Voting Computer Uncertainties

Uncertainty continues to cloud the future of public voting in California, including Inyo and Mono counties.voting_machines.jpg

As we had reported, the Secretary of State de-certified computer voting machines, based on a scientific report that said the machines can easily be hacked and votes compromised.

Inyo County Clerk Mary Roper said that voting machine vendors are working with the Secretary of State on matters she had requested. Roper said that she has taken part in conference calls with the vendors and the state. "They are trying to comply," she said.
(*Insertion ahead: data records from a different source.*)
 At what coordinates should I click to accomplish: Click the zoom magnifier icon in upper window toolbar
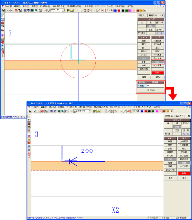(36, 10)
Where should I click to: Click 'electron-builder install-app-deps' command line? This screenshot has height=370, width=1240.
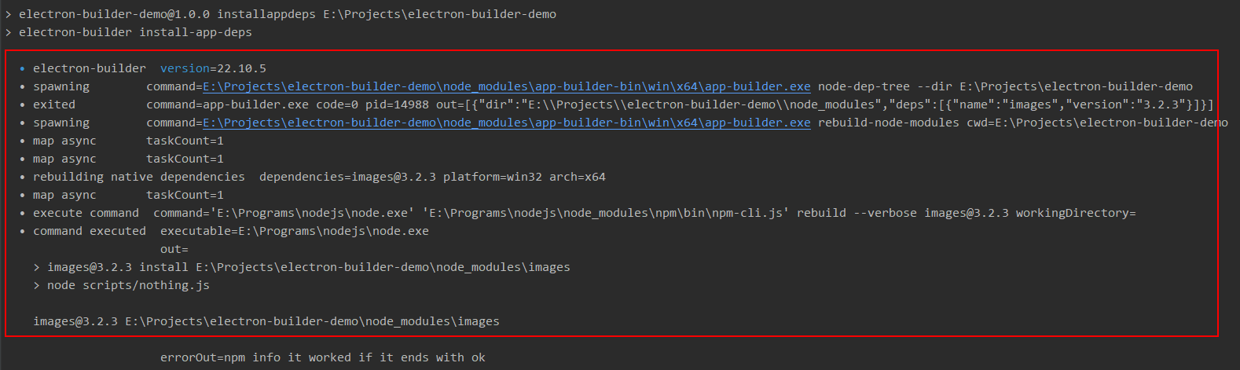pyautogui.click(x=135, y=32)
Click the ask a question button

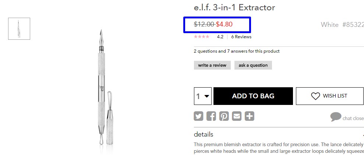[253, 65]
For now, it looks like all voters will have to use paper ballots, like those used for absentee votes. The problem – Inyo has two scanners to count the ballots. Roper said the options include getting more scanners or staying up all night to count votes with the scanners they have.
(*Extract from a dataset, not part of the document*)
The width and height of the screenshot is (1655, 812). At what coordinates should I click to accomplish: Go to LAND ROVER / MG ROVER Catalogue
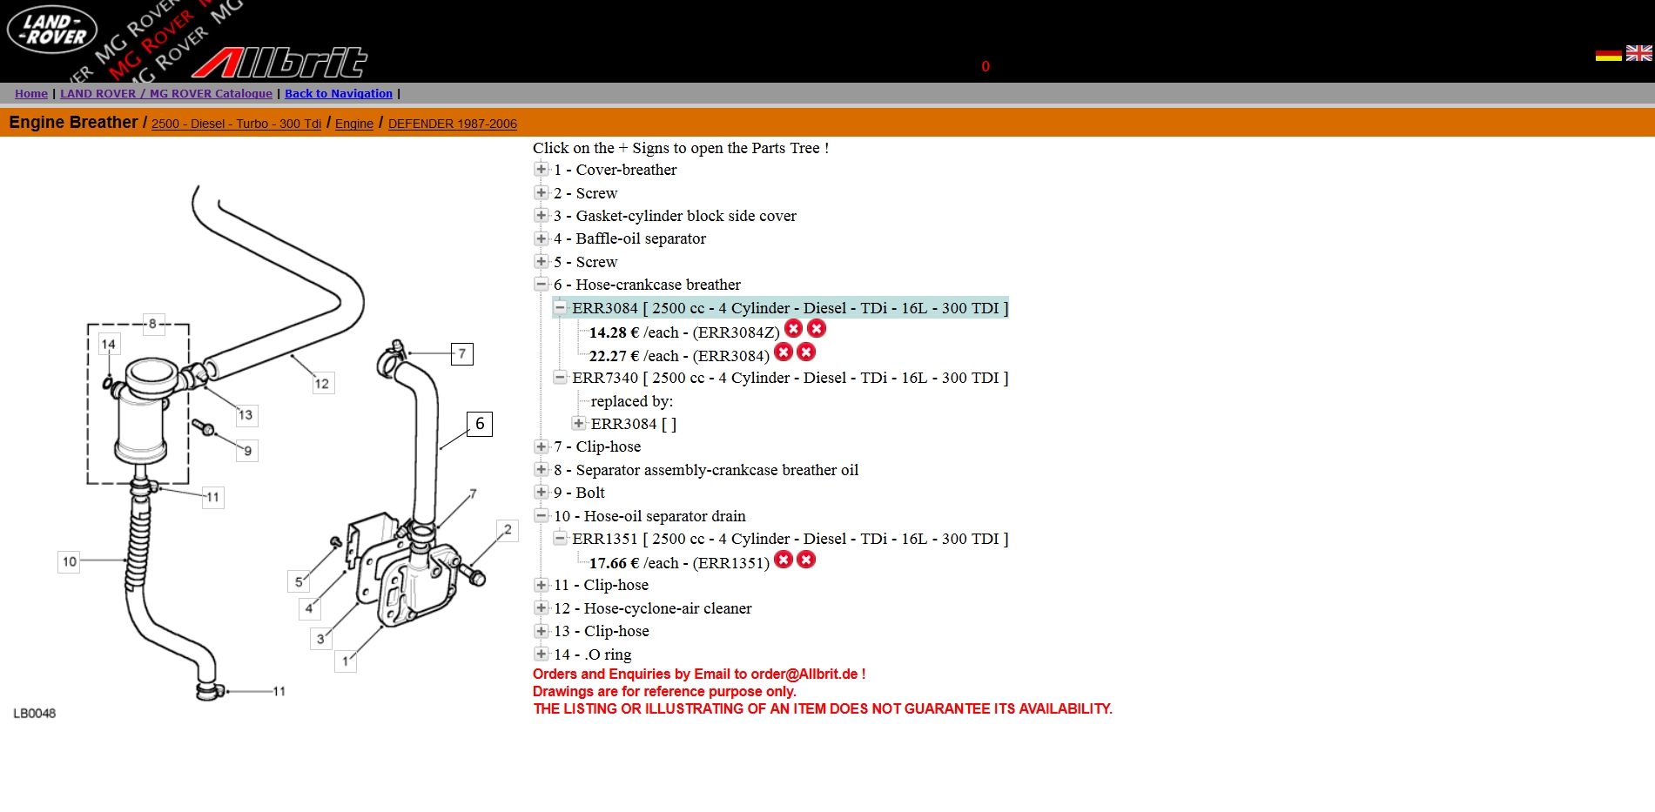point(165,94)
Still up in the air – voting by U.S.mail. Roper said the legislature would have to act for this to become a possibility.

At the Mono County Courthouse, Elections Manager Christy Robles said she too is waiting to hear how the voting machine vendors will work things out with the Secretary of State.

Robles said she believes many conditions demanded by the Secretary of State have already been met and that re-certification of voting machines may still be a possibility.

Meanwhile, Mammoth School District's special election will go forward. It's unknown just what voters will use to cast their ballots. The election issue is the parcel tax that barely failed a few months back. That election is set for November 6th.